Some people say that medicine needs to move away from paternalism and more toward individual ownership of health. Patients want access to their own data, how and when they want it.
I’m a great believer in having patients share in decisions. At the same time, since I’ve actually cared for patients, I know that many times they’re sick. They actually want to know what your advice is. It’s too easy for doctors to come back and say, ‘What do you want to do?‘ Obviously we have to find a balance between something that’s totally on the patient to try to decide … and the doctor simply asserting what the patient should do.
I think most patients want to be somewhere in between. They want to participate in the decision and when there really are close calls, they want to participate in the close calls. We should recognize that some patients will want to do that more than others, and some patients will be more capable of doing that than others.
We should also be clear that there’s a lot of bad information out there.
Cuban makes a distinction between making a diagnosis, and collecting a series of data points to benchmark yourself.
The more tests you do, and this is only the statistical process, the more likely one of them will be falsely abnormal. And the more times you do it, the more chance that something will be falsely abnormal.
There will be great pressure to take actions and that’s how people will get hurt. It’s going to distract them from the more positive things that they can do now.
It gets down to what health is. What I’m worried about is allowing health to be defined as some set of biometric measurements. … Health is about more than a bunch of physical measurements. It’s about a state of mind and we have to be careful not to undermine that state of mind.

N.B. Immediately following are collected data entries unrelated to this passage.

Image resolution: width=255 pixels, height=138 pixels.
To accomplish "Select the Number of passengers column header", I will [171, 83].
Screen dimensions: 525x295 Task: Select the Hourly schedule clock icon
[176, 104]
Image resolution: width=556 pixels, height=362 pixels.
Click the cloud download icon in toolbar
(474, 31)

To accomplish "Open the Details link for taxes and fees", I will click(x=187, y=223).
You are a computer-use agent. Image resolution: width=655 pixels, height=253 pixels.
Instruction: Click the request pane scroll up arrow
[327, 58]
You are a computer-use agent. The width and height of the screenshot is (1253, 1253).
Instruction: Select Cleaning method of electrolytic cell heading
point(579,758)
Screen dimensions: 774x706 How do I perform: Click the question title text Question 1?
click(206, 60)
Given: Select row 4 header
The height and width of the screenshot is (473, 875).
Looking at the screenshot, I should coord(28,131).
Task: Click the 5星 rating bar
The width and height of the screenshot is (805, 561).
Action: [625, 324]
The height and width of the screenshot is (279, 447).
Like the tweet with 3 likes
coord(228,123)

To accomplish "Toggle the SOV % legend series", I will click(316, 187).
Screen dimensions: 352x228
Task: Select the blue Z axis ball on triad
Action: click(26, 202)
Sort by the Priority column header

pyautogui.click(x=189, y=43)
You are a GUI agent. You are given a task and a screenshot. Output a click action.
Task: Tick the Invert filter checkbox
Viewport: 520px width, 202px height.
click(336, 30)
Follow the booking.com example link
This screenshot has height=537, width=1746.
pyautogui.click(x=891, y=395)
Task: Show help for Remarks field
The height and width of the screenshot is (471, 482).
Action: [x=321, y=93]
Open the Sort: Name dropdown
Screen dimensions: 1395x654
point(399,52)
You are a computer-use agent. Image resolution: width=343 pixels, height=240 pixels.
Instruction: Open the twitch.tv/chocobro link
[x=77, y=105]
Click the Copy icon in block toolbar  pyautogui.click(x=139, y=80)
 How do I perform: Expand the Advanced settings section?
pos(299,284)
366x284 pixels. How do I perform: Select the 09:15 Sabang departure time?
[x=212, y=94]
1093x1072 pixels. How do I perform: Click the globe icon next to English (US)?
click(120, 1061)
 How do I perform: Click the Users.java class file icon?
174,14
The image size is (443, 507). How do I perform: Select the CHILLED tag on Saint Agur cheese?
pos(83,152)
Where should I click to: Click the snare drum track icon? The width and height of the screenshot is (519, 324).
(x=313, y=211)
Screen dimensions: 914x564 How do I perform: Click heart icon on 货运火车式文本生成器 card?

Ironically, part of health is not being too focused on it. … Much better for people to develop good relationships, have good friends, be outside, eat well, find things that produce meaning in their lives.
After our interview, I asked Welch for a few studies for those interested in understanding the medical basis for skepticism about overtesting. He pointed to a 2014 Danish study which found that screening patients for risk of ischemic heart disease, coupled with counseling to change unhealthy behaviors, didn’t reduce ischemic heart disease, stroke, or death for the group after 10 years. Welch also suggested a 2012 scientific review by Cochrane, a respected research group, which found that general health checks (including screening tests) did not reduce death or illness.